» **Exercise aim**
Pull out each line of the data below that contains the word "screenshot", and list them in order.

» **Listed entries**

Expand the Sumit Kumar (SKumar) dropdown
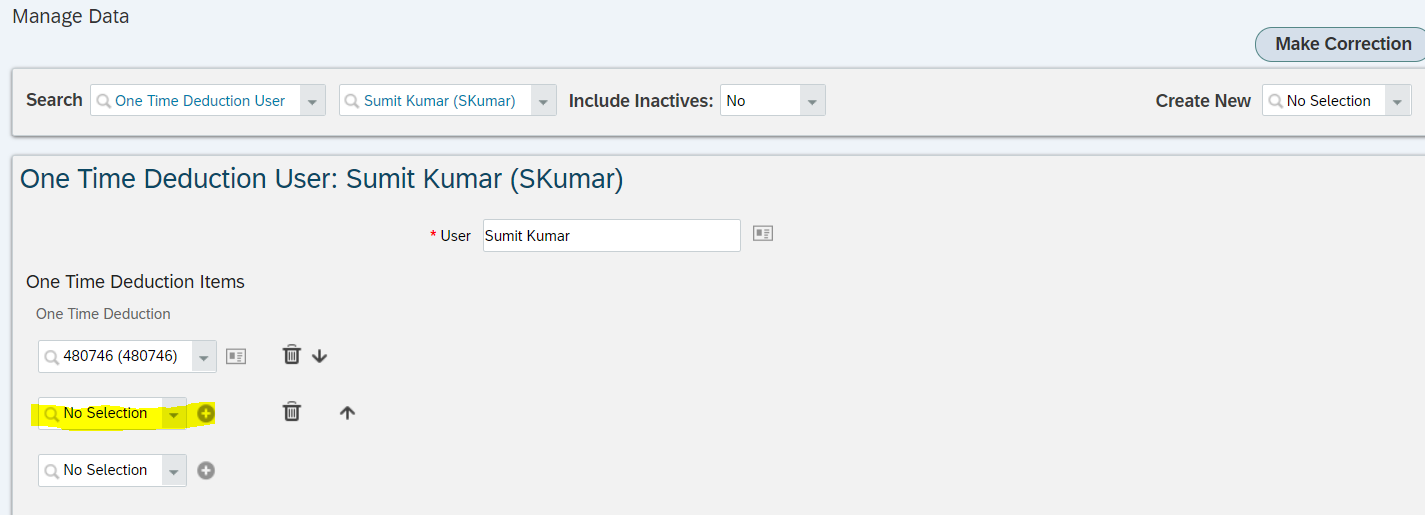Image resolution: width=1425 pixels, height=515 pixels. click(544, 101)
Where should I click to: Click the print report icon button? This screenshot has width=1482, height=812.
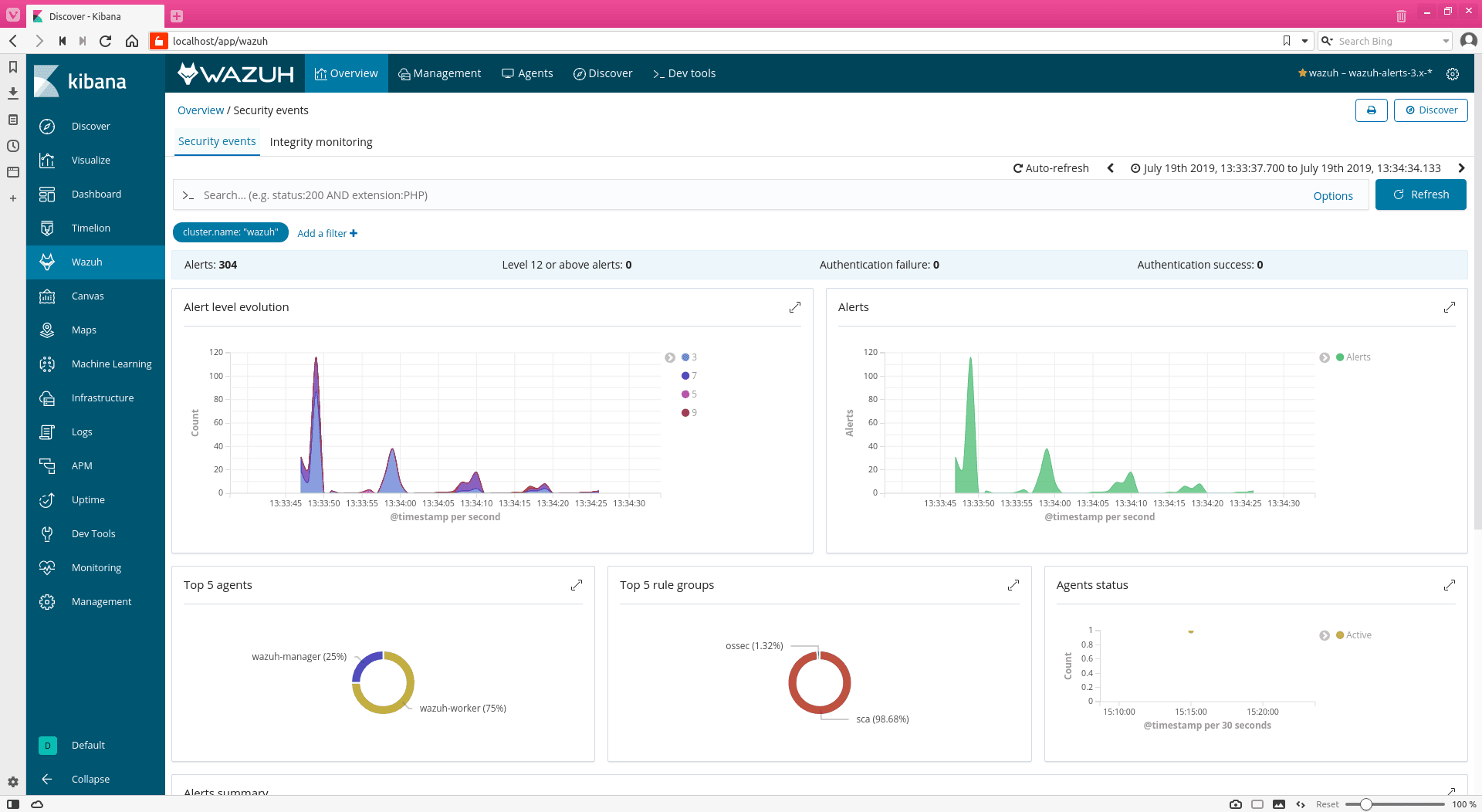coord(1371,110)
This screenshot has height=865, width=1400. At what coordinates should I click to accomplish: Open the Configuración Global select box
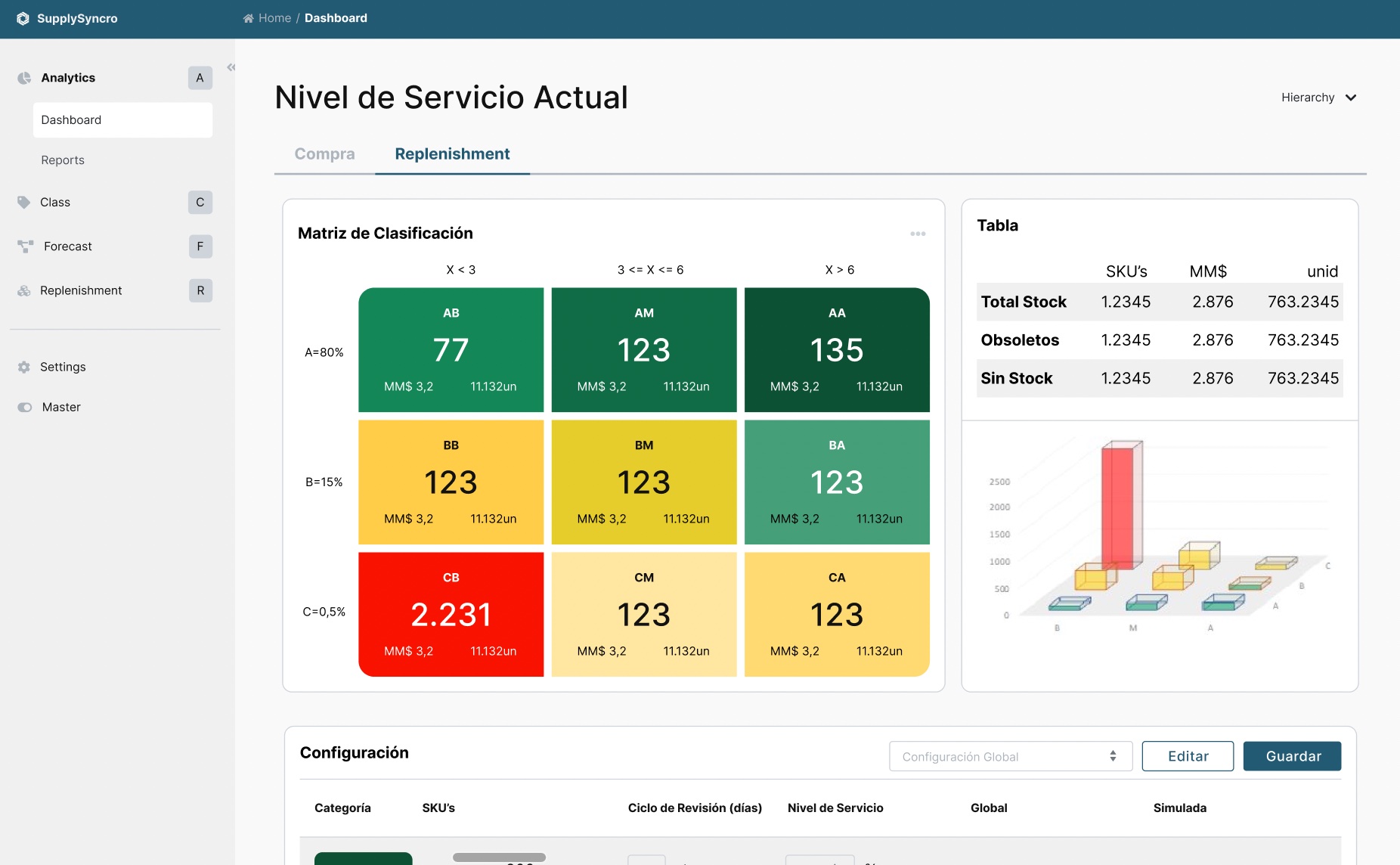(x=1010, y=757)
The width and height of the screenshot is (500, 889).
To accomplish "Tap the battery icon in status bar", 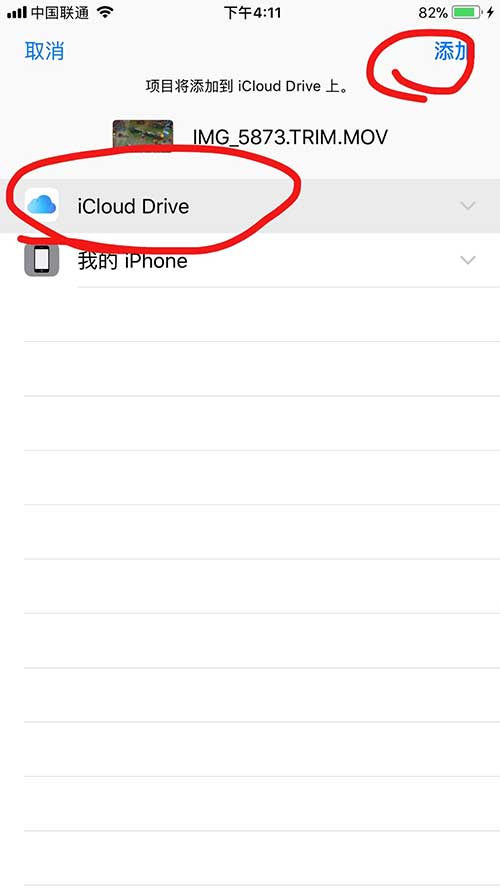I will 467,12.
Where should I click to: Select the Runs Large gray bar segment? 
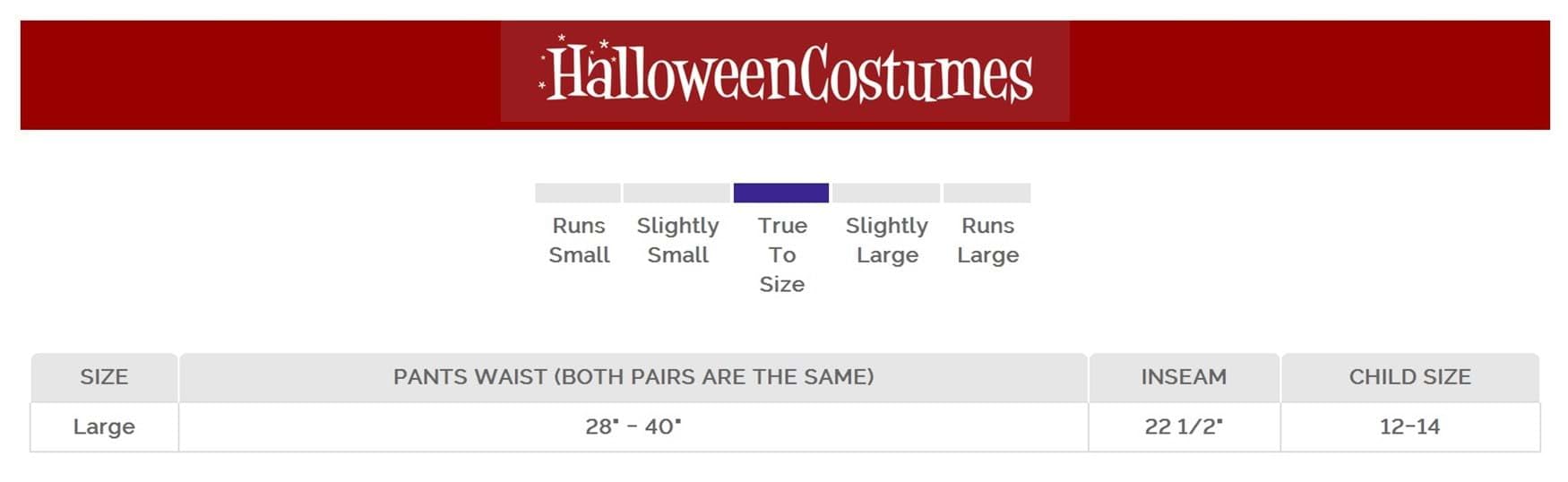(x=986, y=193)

» **Written response**
Where should I click to: Click the print report icon button? This screenshot has width=1482, height=812.
This screenshot has height=865, width=1400. At what coordinates should I click to accomplish: Open the Configuración Global select box
The width and height of the screenshot is (500, 889).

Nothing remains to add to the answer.